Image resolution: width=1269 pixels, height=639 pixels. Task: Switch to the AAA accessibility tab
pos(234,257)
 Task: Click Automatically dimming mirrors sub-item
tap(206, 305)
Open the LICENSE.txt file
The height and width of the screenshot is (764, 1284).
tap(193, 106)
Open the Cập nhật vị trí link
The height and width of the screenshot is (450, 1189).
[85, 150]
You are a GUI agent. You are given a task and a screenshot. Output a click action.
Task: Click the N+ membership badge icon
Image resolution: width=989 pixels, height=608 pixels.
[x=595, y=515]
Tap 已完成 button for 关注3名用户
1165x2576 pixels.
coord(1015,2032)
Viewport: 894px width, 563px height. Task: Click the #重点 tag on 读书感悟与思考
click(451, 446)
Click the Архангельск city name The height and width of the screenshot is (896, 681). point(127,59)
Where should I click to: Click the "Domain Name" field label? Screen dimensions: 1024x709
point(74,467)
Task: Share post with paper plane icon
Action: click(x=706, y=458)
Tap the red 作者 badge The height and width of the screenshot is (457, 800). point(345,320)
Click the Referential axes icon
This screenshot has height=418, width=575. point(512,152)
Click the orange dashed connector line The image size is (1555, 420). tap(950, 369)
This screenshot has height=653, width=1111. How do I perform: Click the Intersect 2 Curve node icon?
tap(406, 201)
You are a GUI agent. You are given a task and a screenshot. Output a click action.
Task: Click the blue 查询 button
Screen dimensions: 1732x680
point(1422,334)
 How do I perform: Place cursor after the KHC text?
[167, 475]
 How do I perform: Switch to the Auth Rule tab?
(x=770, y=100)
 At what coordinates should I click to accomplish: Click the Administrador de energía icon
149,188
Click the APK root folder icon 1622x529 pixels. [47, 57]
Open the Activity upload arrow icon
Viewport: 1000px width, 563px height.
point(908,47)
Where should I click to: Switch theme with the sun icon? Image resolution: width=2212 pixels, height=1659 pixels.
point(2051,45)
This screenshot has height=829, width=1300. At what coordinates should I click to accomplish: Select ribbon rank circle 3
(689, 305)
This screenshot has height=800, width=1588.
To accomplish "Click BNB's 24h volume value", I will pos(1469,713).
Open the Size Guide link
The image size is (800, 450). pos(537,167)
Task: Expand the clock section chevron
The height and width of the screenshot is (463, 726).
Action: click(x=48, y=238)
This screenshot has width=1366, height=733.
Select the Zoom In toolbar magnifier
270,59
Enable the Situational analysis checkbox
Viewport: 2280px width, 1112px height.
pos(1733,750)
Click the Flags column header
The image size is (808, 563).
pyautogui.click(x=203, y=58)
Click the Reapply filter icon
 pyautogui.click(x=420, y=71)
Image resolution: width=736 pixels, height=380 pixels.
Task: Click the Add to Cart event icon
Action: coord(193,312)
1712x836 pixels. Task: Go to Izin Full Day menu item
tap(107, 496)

--- To do ---
Your reply is to repeat, unchanged, the lines above running from the one with "Image resolution: width=989" up to and including the one with "Click the Архангельск".

--- The answer ---
Image resolution: width=989 pixels, height=608 pixels.
[x=595, y=515]
Tap 已完成 button for 关注3名用户
1165x2576 pixels.
coord(1015,2032)
Viewport: 894px width, 563px height. Task: Click the #重点 tag on 读书感悟与思考
click(451, 446)
Click the Архангельск city name The height and width of the screenshot is (896, 681). point(127,59)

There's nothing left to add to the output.